Before FTX, Abraaj Failed

FTX founder Sam Bankman-Fried ran the cryptocurrency exchange and affiliated companies as “personal fiefdoms." 

The Abraaj Group, the Middle East's largest private equity fund failed similarly in 2018.

Liquidators overseeing Abraaj Group’s insolvency now estimate chief executive officer Arif Naqvi’s alleged theft to have cost the firm $385 million, an amount significantly more than what prosecutors claimed.
The SEC took action in the matter against a U.S. based Abraaj managing partner for fraud:

...potential investors were provided with an inflated performance track record for existing investments in prior funds managed by Abraaj's investment adviser entity...

...personnel responsible for valuations stated internally that certain write-downs were needed for a number of portfolio companies held by private equity funds managed by AIML. According to the order, Bourgeois-one of Abraaj's managing partners, the CEO of its New York office, and the global head of fundraising and investor relations-was aware of these advised write-downs on at least two separate occasions. The order finds that Bourgeois recommended that AIML not apply the write-downs (or delay doing so) to avoid the negative impact on APEF VI fundraising he anticipated would result if AIML's lower track record was shared with potential investors. 
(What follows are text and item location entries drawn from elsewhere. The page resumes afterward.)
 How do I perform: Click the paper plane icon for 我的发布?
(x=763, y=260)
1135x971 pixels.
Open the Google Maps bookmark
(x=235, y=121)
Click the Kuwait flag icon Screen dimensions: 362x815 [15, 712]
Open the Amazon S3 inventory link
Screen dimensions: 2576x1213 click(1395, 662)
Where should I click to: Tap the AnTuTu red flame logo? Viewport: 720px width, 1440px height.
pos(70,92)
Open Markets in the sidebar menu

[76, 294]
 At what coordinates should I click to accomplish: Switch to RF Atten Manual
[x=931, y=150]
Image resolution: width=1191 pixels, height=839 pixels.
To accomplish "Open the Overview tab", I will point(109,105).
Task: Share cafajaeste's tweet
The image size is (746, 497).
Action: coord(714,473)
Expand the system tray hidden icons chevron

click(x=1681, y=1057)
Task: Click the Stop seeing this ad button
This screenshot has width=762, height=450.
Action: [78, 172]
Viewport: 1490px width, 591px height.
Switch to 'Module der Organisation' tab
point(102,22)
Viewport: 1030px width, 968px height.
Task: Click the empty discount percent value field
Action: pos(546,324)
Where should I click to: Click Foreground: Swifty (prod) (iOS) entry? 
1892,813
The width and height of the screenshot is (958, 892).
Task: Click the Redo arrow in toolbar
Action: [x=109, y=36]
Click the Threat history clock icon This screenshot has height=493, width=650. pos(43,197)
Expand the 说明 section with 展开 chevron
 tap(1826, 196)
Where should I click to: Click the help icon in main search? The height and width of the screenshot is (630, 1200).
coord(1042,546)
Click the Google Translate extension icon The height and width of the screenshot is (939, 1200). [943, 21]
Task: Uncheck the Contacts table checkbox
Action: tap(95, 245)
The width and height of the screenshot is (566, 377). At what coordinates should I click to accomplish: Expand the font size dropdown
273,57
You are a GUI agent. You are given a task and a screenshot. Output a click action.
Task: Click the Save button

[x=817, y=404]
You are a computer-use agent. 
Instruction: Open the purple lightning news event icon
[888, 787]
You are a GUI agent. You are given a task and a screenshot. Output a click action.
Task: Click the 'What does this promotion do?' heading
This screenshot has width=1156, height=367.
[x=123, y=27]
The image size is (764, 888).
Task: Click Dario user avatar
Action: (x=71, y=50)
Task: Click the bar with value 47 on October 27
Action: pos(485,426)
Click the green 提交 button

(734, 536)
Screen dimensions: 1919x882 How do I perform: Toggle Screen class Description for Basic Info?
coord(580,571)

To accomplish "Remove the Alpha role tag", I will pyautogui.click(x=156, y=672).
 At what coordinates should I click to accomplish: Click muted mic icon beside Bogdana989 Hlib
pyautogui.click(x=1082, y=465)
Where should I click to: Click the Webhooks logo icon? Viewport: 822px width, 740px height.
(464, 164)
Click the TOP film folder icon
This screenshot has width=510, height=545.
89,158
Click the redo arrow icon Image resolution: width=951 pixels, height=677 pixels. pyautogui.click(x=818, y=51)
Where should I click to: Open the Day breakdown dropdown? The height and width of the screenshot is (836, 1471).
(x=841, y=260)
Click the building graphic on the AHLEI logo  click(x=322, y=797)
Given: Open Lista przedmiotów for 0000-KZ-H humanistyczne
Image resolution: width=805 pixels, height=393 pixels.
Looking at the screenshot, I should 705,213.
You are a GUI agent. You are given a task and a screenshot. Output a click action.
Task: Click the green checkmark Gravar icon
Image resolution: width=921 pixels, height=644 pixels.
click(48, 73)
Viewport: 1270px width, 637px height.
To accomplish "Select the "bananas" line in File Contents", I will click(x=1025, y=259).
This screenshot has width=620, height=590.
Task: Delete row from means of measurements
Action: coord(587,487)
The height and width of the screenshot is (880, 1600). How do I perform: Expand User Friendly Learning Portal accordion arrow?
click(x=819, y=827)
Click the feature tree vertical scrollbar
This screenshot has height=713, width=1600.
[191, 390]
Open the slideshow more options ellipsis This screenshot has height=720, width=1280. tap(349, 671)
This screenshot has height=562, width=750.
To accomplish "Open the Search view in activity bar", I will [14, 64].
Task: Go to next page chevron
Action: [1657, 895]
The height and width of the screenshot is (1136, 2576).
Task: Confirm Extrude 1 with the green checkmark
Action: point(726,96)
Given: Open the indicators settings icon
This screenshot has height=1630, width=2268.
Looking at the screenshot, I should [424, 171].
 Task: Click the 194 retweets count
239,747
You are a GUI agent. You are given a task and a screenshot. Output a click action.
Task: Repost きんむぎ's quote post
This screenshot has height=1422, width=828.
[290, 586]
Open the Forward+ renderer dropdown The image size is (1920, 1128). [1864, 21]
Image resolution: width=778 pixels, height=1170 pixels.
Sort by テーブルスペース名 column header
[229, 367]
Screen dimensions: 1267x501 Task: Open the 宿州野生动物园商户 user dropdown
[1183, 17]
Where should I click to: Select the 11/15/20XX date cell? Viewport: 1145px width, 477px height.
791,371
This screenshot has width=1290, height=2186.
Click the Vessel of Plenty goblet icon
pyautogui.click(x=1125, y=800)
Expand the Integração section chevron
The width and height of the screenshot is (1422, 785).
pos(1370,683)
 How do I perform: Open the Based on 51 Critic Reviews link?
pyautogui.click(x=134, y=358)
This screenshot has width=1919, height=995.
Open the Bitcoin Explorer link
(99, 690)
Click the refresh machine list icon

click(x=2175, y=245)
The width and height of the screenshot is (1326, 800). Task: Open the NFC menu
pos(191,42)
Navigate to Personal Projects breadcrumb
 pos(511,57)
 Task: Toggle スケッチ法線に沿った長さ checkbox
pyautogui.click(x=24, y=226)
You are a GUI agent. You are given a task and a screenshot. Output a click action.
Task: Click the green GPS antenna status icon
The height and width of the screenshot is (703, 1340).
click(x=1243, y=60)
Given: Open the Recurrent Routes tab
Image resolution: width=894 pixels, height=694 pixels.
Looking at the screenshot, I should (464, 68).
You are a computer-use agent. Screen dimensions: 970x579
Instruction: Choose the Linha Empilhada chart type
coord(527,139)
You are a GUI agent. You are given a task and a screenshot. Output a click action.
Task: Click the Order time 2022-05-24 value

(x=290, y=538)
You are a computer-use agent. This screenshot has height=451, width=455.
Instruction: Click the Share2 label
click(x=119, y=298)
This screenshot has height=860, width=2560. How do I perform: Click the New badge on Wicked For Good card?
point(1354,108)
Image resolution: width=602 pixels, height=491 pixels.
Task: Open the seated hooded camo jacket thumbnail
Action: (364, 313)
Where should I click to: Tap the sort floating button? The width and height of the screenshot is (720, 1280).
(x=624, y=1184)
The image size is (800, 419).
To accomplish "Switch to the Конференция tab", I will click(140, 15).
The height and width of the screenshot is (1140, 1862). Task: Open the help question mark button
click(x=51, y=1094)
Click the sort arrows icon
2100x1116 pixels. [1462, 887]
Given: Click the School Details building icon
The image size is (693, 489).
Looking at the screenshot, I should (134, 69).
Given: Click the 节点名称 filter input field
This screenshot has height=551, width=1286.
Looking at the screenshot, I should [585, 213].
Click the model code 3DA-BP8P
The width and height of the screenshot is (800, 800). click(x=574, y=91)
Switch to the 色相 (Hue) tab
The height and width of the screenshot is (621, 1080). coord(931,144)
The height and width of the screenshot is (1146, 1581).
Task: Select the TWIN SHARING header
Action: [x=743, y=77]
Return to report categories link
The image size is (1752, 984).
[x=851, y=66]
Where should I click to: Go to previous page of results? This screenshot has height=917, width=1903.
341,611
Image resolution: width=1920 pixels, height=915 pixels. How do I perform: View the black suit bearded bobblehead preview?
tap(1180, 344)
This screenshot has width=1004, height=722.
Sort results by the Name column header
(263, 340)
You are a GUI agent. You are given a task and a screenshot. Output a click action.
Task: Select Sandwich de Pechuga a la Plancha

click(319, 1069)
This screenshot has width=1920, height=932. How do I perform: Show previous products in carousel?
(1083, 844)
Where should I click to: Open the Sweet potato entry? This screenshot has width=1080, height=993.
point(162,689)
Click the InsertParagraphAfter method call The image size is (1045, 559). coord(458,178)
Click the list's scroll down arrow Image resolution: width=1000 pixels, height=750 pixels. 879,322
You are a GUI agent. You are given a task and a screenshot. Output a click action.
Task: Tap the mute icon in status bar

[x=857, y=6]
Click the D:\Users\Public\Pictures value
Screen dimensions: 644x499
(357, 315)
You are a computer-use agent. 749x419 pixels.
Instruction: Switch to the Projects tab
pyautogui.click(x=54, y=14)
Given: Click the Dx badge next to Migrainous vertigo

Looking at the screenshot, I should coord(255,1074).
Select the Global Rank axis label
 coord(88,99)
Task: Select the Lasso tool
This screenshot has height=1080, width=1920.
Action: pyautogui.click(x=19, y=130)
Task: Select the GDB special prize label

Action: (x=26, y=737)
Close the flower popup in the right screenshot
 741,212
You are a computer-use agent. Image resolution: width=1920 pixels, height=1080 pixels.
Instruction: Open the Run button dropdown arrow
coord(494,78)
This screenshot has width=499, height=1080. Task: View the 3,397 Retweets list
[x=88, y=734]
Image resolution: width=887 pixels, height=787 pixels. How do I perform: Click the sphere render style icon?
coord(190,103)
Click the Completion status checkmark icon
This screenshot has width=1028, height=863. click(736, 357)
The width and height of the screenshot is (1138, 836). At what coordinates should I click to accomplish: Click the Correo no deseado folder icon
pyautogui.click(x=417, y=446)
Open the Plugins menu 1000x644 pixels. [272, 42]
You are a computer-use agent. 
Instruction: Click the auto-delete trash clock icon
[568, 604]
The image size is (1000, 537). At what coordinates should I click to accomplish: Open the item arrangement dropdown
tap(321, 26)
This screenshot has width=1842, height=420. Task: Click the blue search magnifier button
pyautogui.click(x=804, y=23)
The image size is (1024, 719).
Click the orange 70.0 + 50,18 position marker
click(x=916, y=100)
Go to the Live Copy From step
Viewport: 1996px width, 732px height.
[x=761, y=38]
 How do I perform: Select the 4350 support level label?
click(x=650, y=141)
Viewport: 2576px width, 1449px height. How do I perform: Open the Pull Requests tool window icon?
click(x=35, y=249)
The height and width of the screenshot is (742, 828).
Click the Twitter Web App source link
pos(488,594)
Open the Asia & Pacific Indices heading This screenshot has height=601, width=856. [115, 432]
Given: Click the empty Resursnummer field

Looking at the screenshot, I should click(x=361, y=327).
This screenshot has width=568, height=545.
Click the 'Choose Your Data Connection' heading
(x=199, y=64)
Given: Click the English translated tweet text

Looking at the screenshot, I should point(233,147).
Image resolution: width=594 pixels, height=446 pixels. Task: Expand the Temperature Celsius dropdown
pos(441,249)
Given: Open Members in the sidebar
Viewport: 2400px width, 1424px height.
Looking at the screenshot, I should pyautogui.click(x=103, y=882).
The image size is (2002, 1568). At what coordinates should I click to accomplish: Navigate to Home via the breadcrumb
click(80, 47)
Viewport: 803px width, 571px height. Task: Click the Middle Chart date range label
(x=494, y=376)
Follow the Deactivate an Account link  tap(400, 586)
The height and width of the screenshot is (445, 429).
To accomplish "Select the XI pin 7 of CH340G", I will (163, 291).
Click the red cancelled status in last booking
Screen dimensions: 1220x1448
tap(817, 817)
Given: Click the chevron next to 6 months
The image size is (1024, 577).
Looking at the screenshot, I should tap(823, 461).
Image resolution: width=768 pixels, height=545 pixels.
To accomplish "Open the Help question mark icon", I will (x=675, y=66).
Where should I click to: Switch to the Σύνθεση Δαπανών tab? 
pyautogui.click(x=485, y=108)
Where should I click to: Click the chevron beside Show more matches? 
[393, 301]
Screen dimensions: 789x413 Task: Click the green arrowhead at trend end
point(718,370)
Where was the oversight from the board or financial audit firms?  Absent.

....conflicts of interest between auditors and the private equity groups that employ them are an “eternal problem” in the sector.

KPMG played a key role enabling the Abraaj debacle.  FT reported:

KPMG has been blocked from winning new audit contracts in Abu Dhabi after regulators removed the Big Four firm from the list of accountants authorised to sign off companies’ financial statements. The move by the Abu Dhabi Accountability Authority comes just weeks after a separate watchdog in Dubai fined KPMG and one of its former partners $2mn for failings in its auditing of Abraaj, the emerging markets private equity group that collapsed in 2018. 

Failure to write down holdings to keep inflated performance figures is the current state of private equity.  That could keep the SEC very busy.